▸ SHORT PROBLEM A:
In the records below, change "Find the location of" to "Locate" and keep all other wording the same. Leave the pictures out of your answer.

═════ TEXT PROVIDED

A set of words that should uniquely identify the described resource for human use, in the scope of the metadata catalog containing this metadata record. Titles should be language localized with @lan tags; only one distinct title per @lan tag is allowed.

Distribution

1

a dcat:Resource;
dcat:landingPage “literal string URL”;

URL for a web location that provides information about the resource, generally expected to include information about how to get the resource. In general, a resource should have only one landing page.

a dcat:Dataset;
dcat:distribution [
a dcat:Distribution;
dcat:downloadURL “literal URL string” ];

URL for web location that will get a representation of the described resource. downloadURL is required. The Distribution object SHOULD include dcat:mediaType to specify the media type for the actual resource representation; if the distribution content is compressed or packaged, dcat:compressFormat or dcat:packageFormat SHOULD be specified as well. dcterms:conformsTo can be used to identify a specification that defines the full syntax and semantics for the resource content. Other properties in the dcat:Distribution object can be used to provide information about content size, rights, policies, etc. for the particular representation of the resource.

══════════
═════ PROVIDED INFORMATION

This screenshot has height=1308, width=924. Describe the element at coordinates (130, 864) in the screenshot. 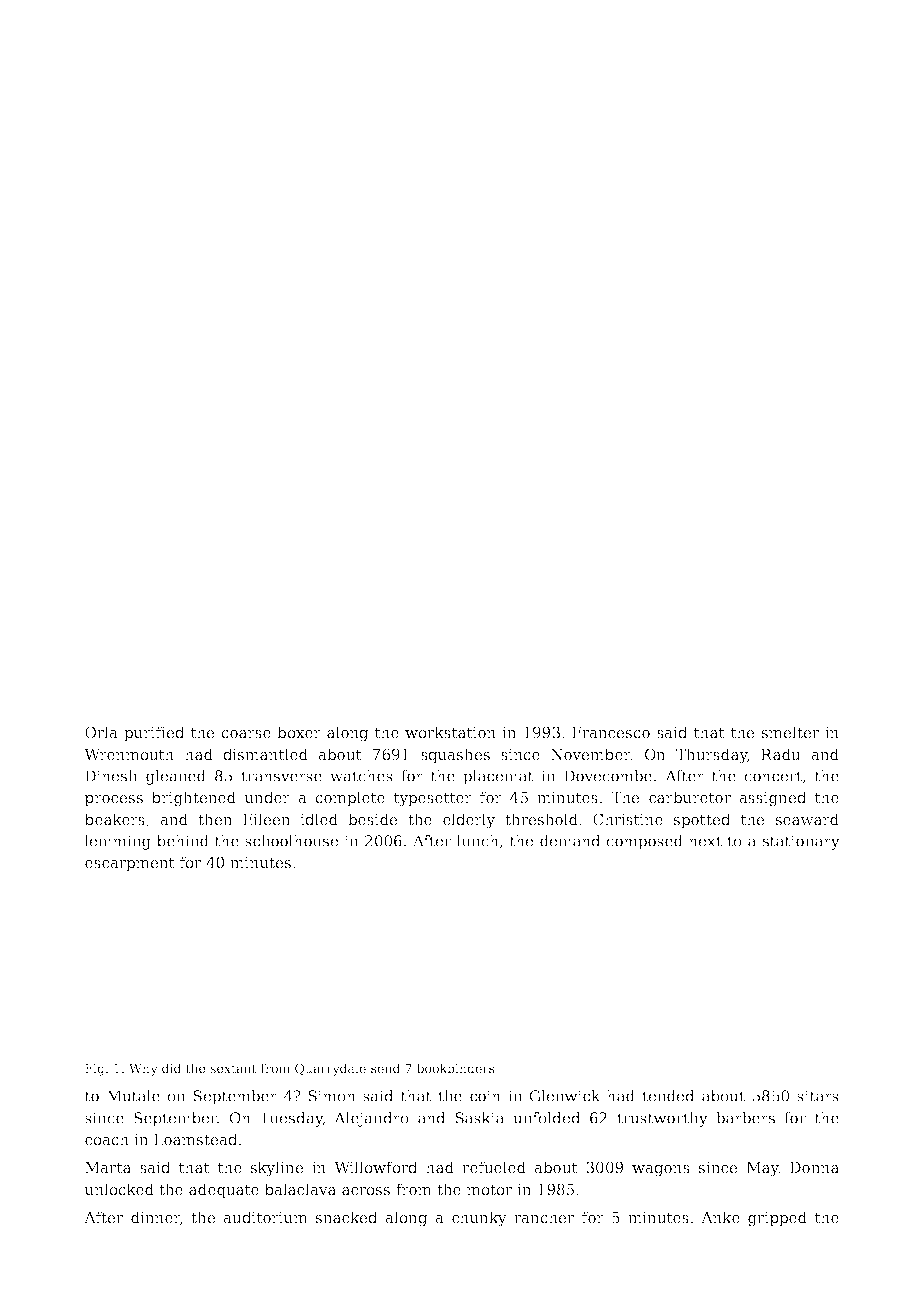

I see `escarpment` at that location.
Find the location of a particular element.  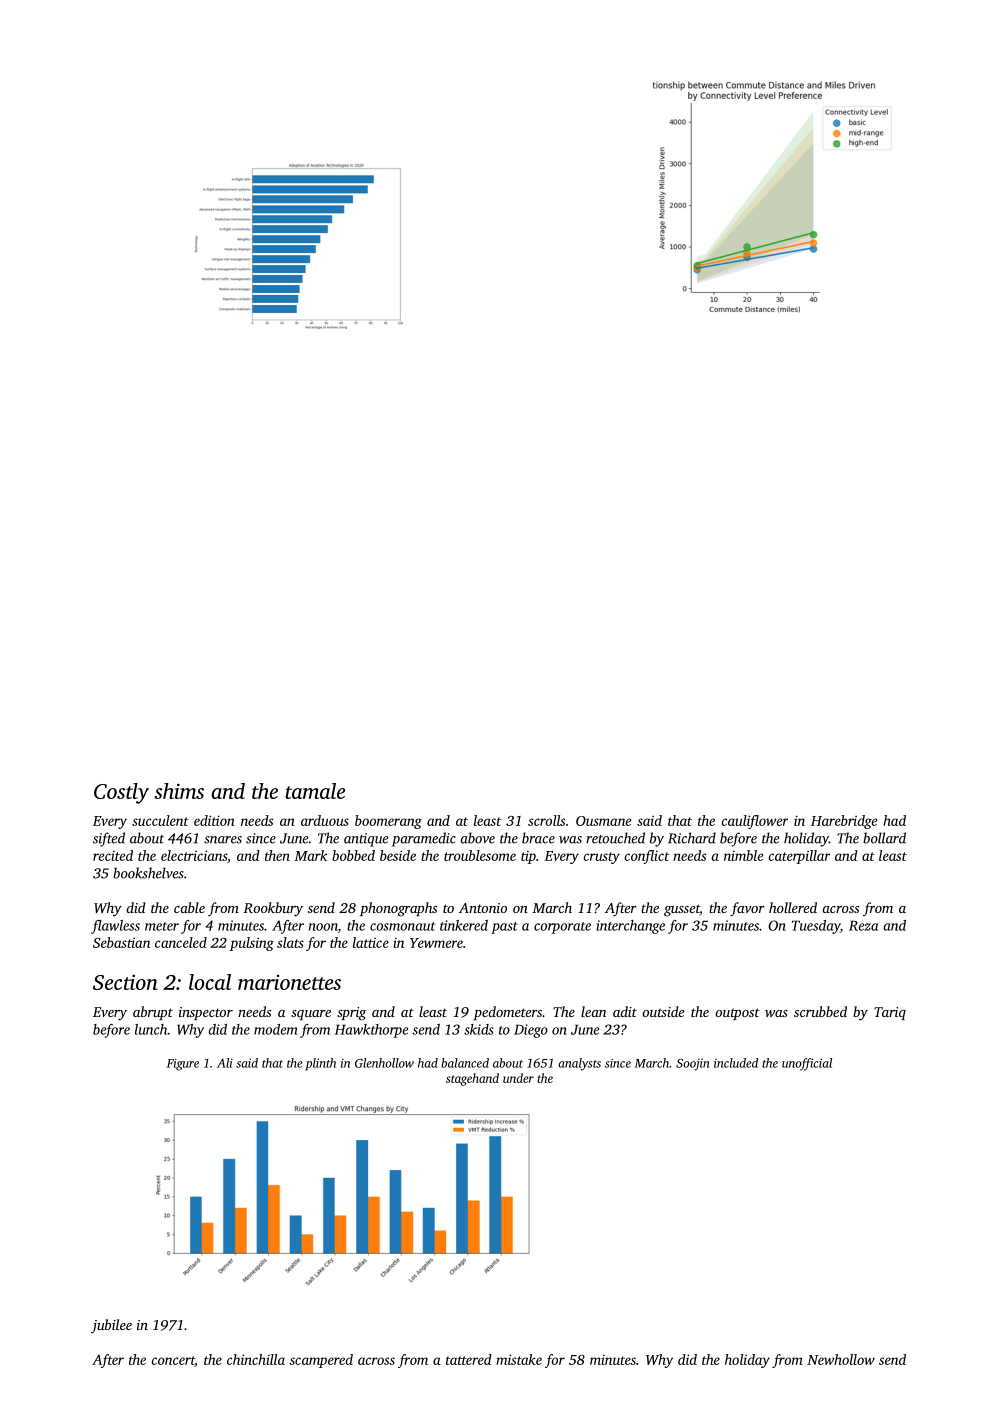

bollard is located at coordinates (884, 838).
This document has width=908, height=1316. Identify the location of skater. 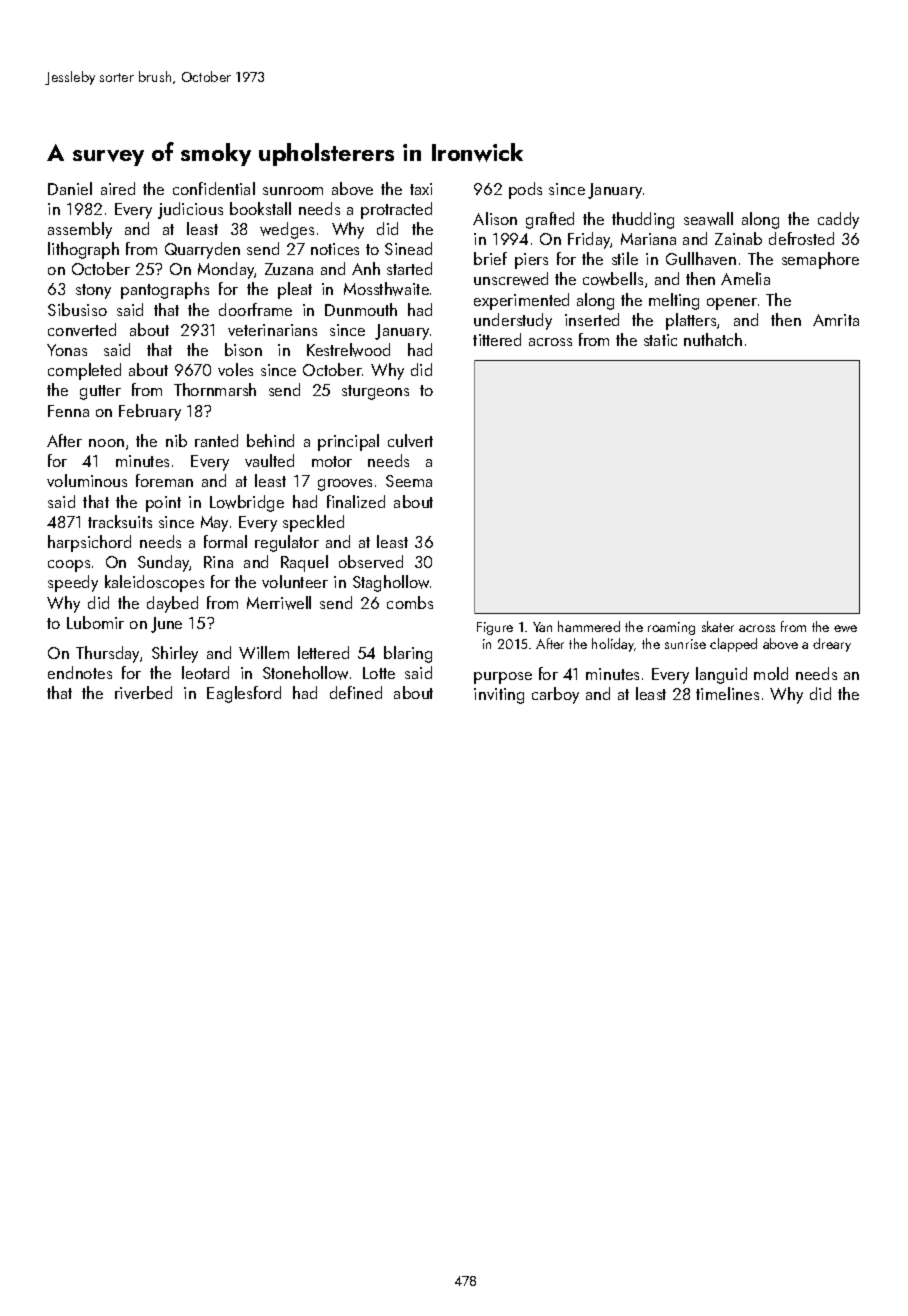
(718, 626).
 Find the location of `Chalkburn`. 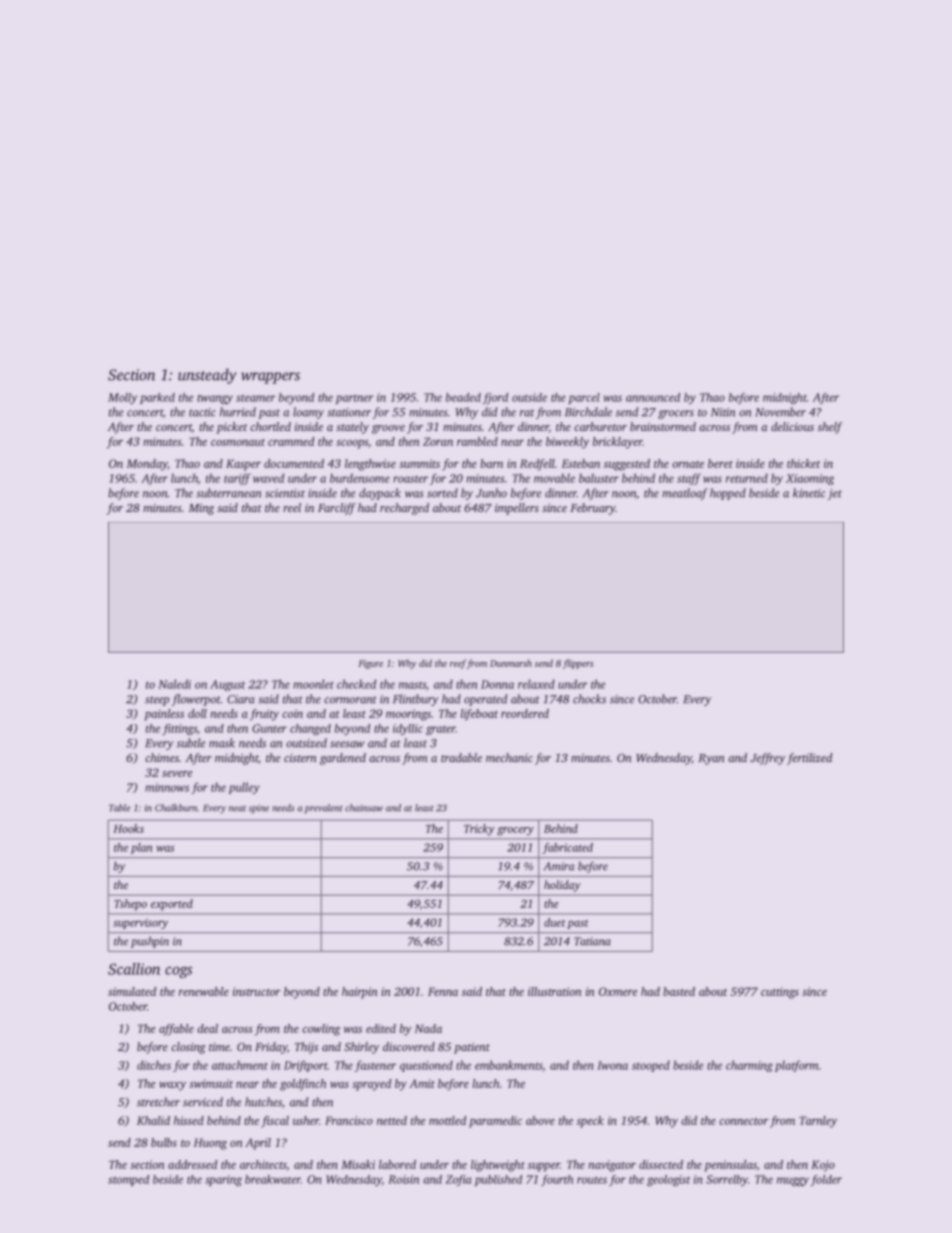

Chalkburn is located at coordinates (176, 808).
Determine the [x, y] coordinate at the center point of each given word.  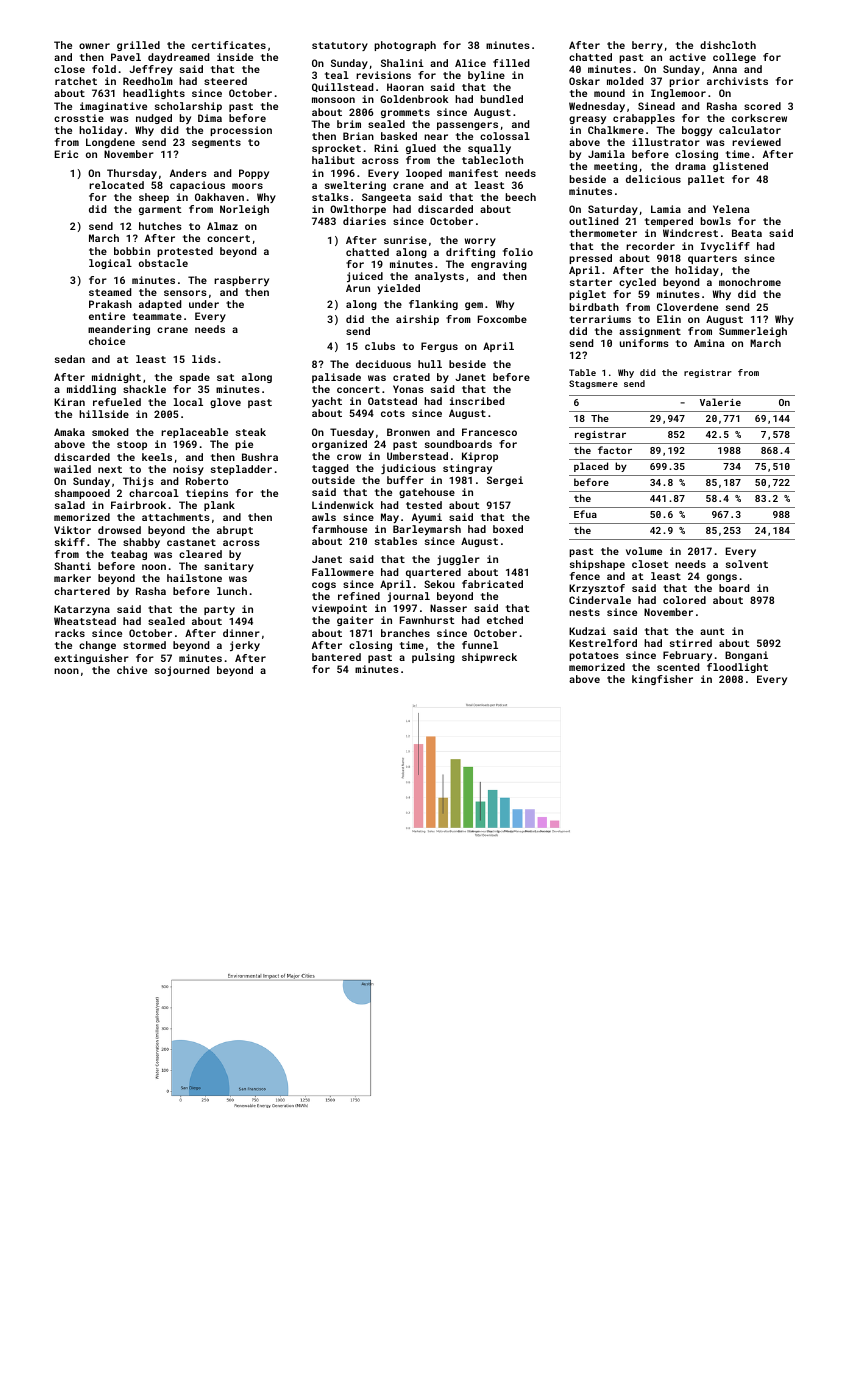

══════════

▸ SHORT PROBLEM B:
Turn the paragraph of the metadata text that begins "URL for web location that will get a representation" into a short bulleted list that keeps its main facts.

▸ COMPLETE ANSWER A:
This screenshot has height=1308, width=924. Describe the element at coordinates (130, 864) in the screenshot. 

I see `escarpment` at that location.
Locate a particular element.  

bollard is located at coordinates (884, 838).
This document has width=908, height=1316. Identify the location of skater. 
(718, 626).
 Locate `Chalkburn`. 

Chalkburn is located at coordinates (176, 808).
Determine the [x, y] coordinate at the center point of each given word.  

▸ COMPLETE ANSWER B:
- downloadURL (required): URL for a web location that will get a representation of the described resource.
- dcat:mediaType: should be included in the Distribution object to specify the media type of the actual resource representation.
- dcat:compressFormat or dcat:packageFormat: should also be specified if the distribution content is compressed or packaged.
- dcterms:conformsTo: can identify a specification that defines the full syntax and semantics of the resource content.
- Other dcat:Distribution properties: can give information about content size, rights, policies, etc. for that particular representation.